Cool facts about sliced bread

What a time to be alive. Two hundred years ago, you could cut bread with a bread knife and put it in an oven, but that just wouldn't be the same as popping a pre-sliced square in the toaster— a tiny convenience of modern life. I saw on Reddit that "when sliced bread was first announced in 1928 it was referred to as, "the greatest forward step in the baking industry since bread was wrapped." Fascinated, I collected facts about toast, toasters, and sliced bread.

• The timeline of toast: The first electric toaster was made in 1893, 35 years before sliced bread was sold commercially. For years, toaster-owners had to do the backbreaking labor of using a bread knife (the horror!). In 1926, the pop-up mechanism made its debut, and the appliances became a product for households, not just adventurous restaurants. Two years later, a commercial bread slicing machine hit the market. Sliced Wonder Bread hit the market two years later, and we've had the pre-sliced, plastic-wrapped white bread ever since.

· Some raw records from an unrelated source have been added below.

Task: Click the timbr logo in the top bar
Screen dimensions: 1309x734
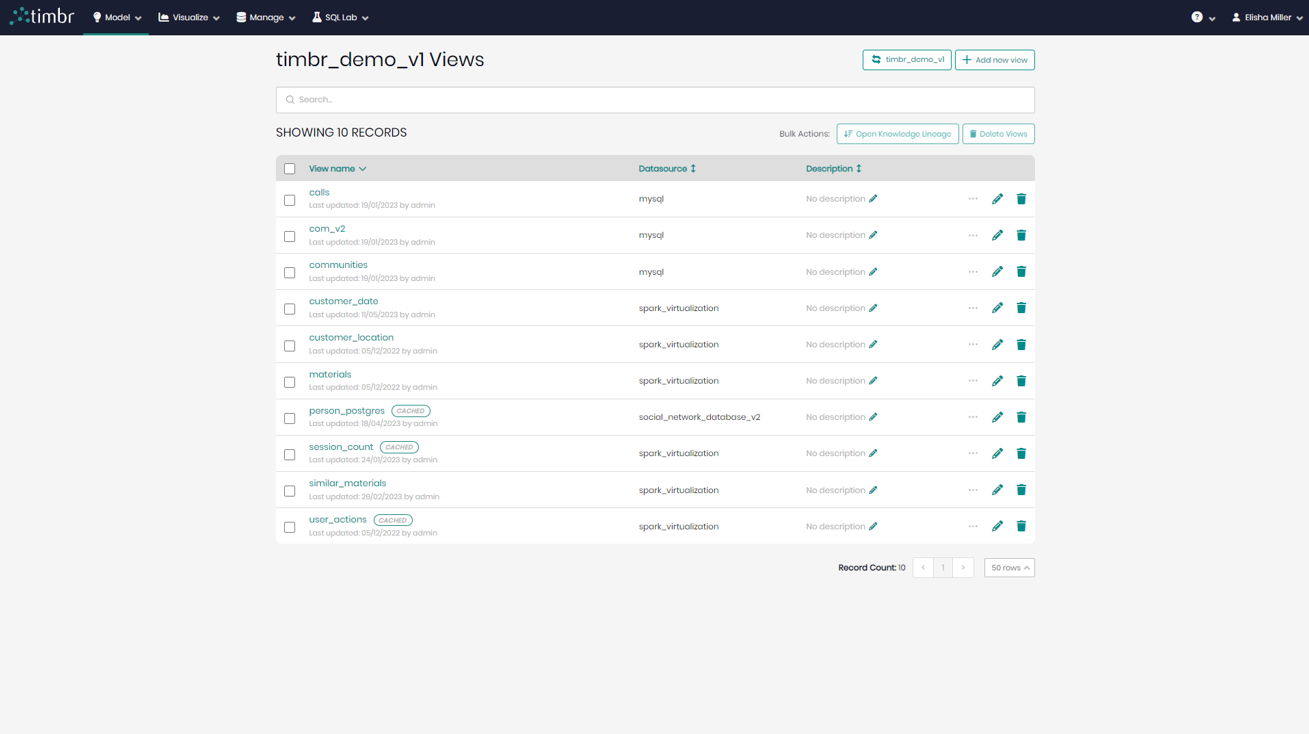Action: coord(41,15)
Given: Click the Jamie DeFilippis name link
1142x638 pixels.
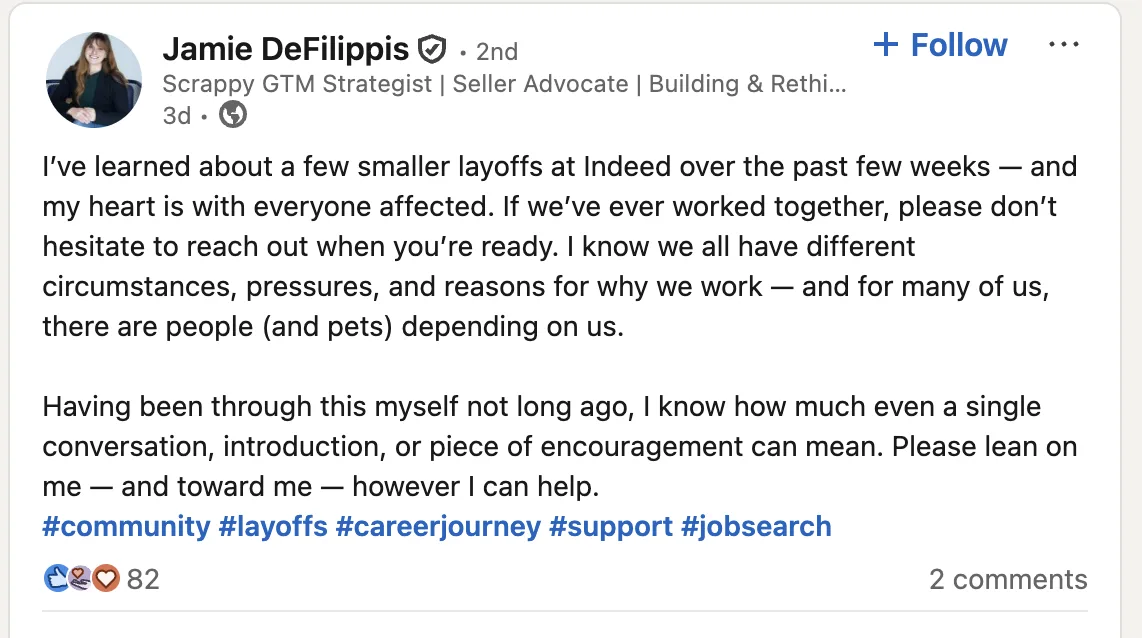Looking at the screenshot, I should point(286,49).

• Speaking of Wonder Bread, it received an estimated $4.3 million worth of ad exposure in Talladega Nights without paying a cent. The estimation, printed in AdAge, comes from sponsorship measurement firm Joyce Julius & Associates. 

• In 1943, slice bread was banned due to wartime conservation measures as it used more wax paper and required metal slicing blades. After just two months, the ban was reversed and the New York Times ran a headline that started with "Sliced Bread Put Back on Sale; Housewives' Thumbs Safe Again."

• The Brave Little Toaster was seriously considered for the top award at the 1988 Sundance Film Festival, but judges told director Jerry Rees that they didn't want to give it to an animated film out of fear that people would not take the festival seriously. Rees recounts the story 44 minutes into this interview.

• The flavor difference between toast and bread is the result of the Maillard reaction, a chemical process that produces a shockingly wide, delicious range of flavors. You enjoy the Maillard reaction when you eat browned foods— like roasted coffee beans, the crust of baked goods, toasted marshmallows, roasted nuts, seared steaks, and more.